In a remarkable piece, former White House speechwriter Matthew Scully takes also-former White House head speechwriter Michael Gerson to task for hogging the limelight.  Phrases that Gerson has taken credit for, or at least accepted credit for, turn out to be the work product of a third member of the team, a guy too self-effacing to either claim authorship or complain about Gerson’s grandstanding, John McConnell.  Scully maintains that the computer records of the White House are so thoroughly logged and cataloged that it can be determined by historians that his version is accurate.  Peter Wehner wrote a strong rebuttal in National Review, and there the matter rests, uneasily.

This story has been percolating in my mind ever since, but the other day I was prompted to see the solution.  I got a call offering me a nice paycheck for ghostwriting a man’s life story on condition no one would ever know I was involved.  No problem, I said.  I’ll take the cash and you’ll take the credit.  Then suddenly it hit me: this is what speechwriting is meant to be.  You must learn to disappear.  The officeholder is speaking those words; they are his heart; they are his message; thus, they are his words, every one of them, no one else’s.

Bought and paid for, the cynic would say.  Maybe so.  My friend, when asked if his hair is his, likes to pull his toupee off with a flourish and say: “All mine, paid in full.”  Perhaps it’s a crass commercial transaction, but once you sell a thing it is no longer yours.  Personally, I am not cynical about this, I see it as eminently honorable.  The man is not buying words for him to say.  He is buying your skill at putting his ideas into words.  There is nothing the least bit awry in this arrangement.  If Scully, or Gerson, were true creators of the sentiments expressed in those speeches, they would be candidates.

So my solution is to abolish the overt job description of speechwriter.  It should become like espionage, where some of the consular attaches are really leaving microfilm in tree trunks instead of health education pamphlets in impoverished villages.  Let there be a general category of White House aide with a neutral title, so nobody knows who is really writing what.  Let each of these functionaries sign a document pledging to never reveal in any public forum what Presidential utterance was utterly composed by which staffer.

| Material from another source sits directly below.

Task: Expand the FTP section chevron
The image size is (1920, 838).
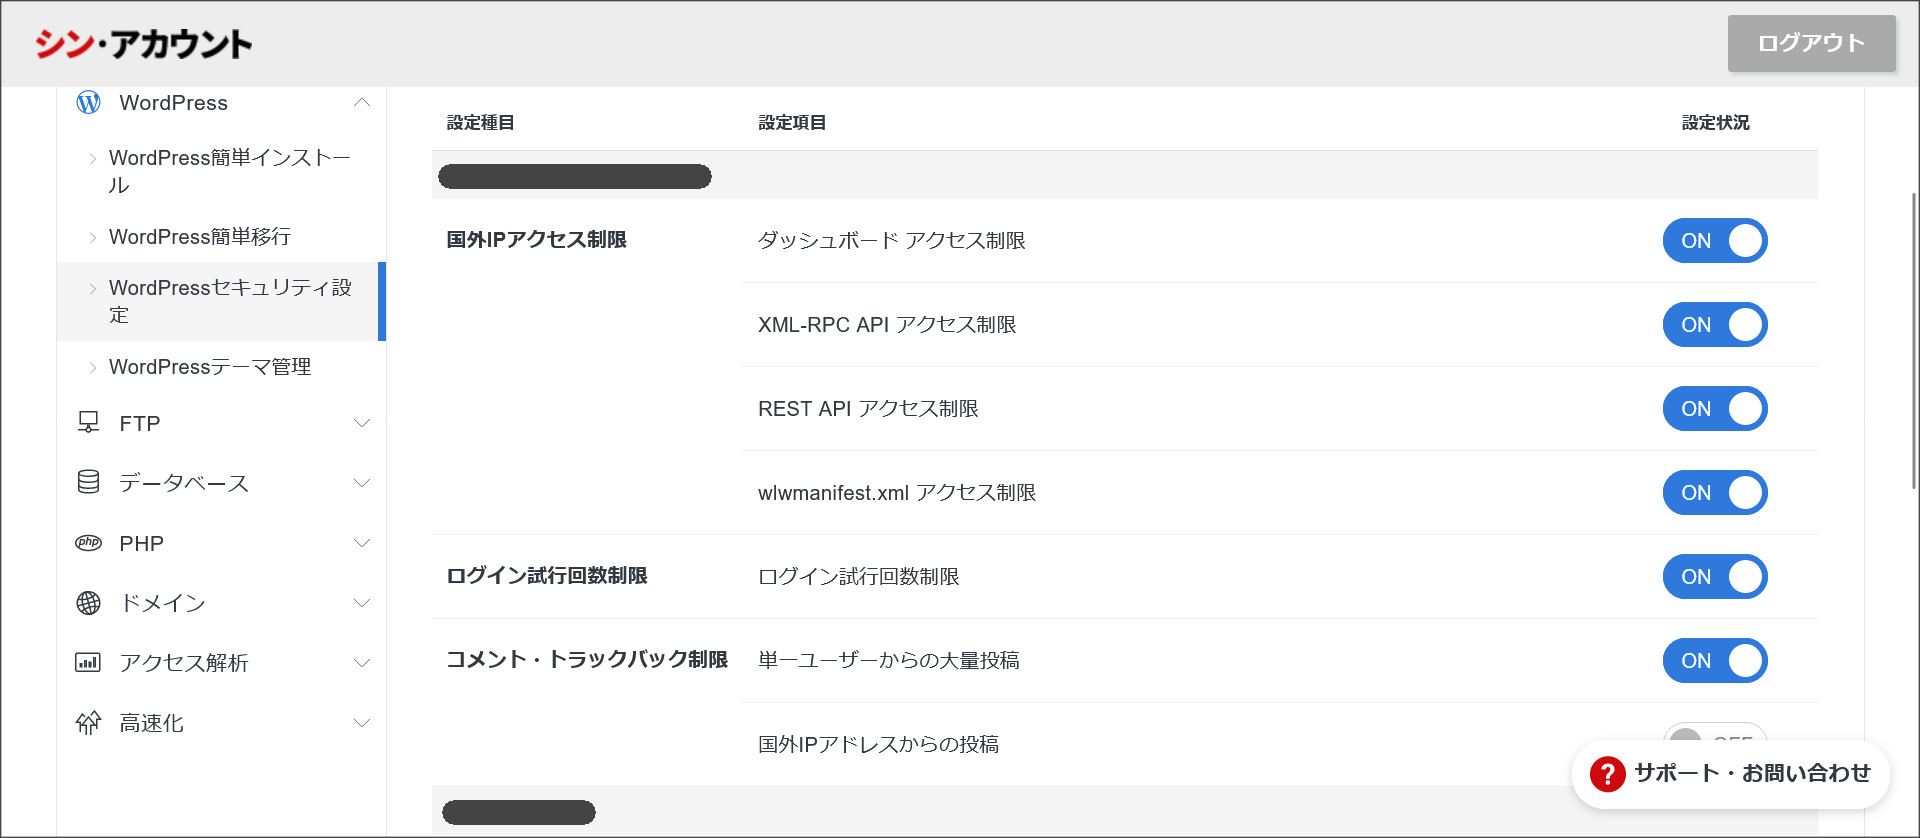Action: pos(362,423)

To this day I am offended when I see Theodore Sorenson being feted for crafting the exhortation to “ask not what your country can do for you, ask what you can do for your country”.  Those remarks were delivered by President John F. Kennedy at his inauguration and they are his by every right, his only.  If you think about it, Kennedy’s call to Sorenson must have gone something like this: “Ted, what I want to do here is call upon people to see themselves as obligated to the country more than their country is obligated to them.”  The scribbler doodles the main words on a sheet of paper, moves them around different ways by a series of overlapping and intersecting arrows.  Finally, ask not yadda yadda yadda: the man is a genius!  Gimme a break.  It’s Kennedy’s line.

From now on, I never want to hear again which speechwriter wrote what, or even who are the speechwriters.  Ask not, tell not.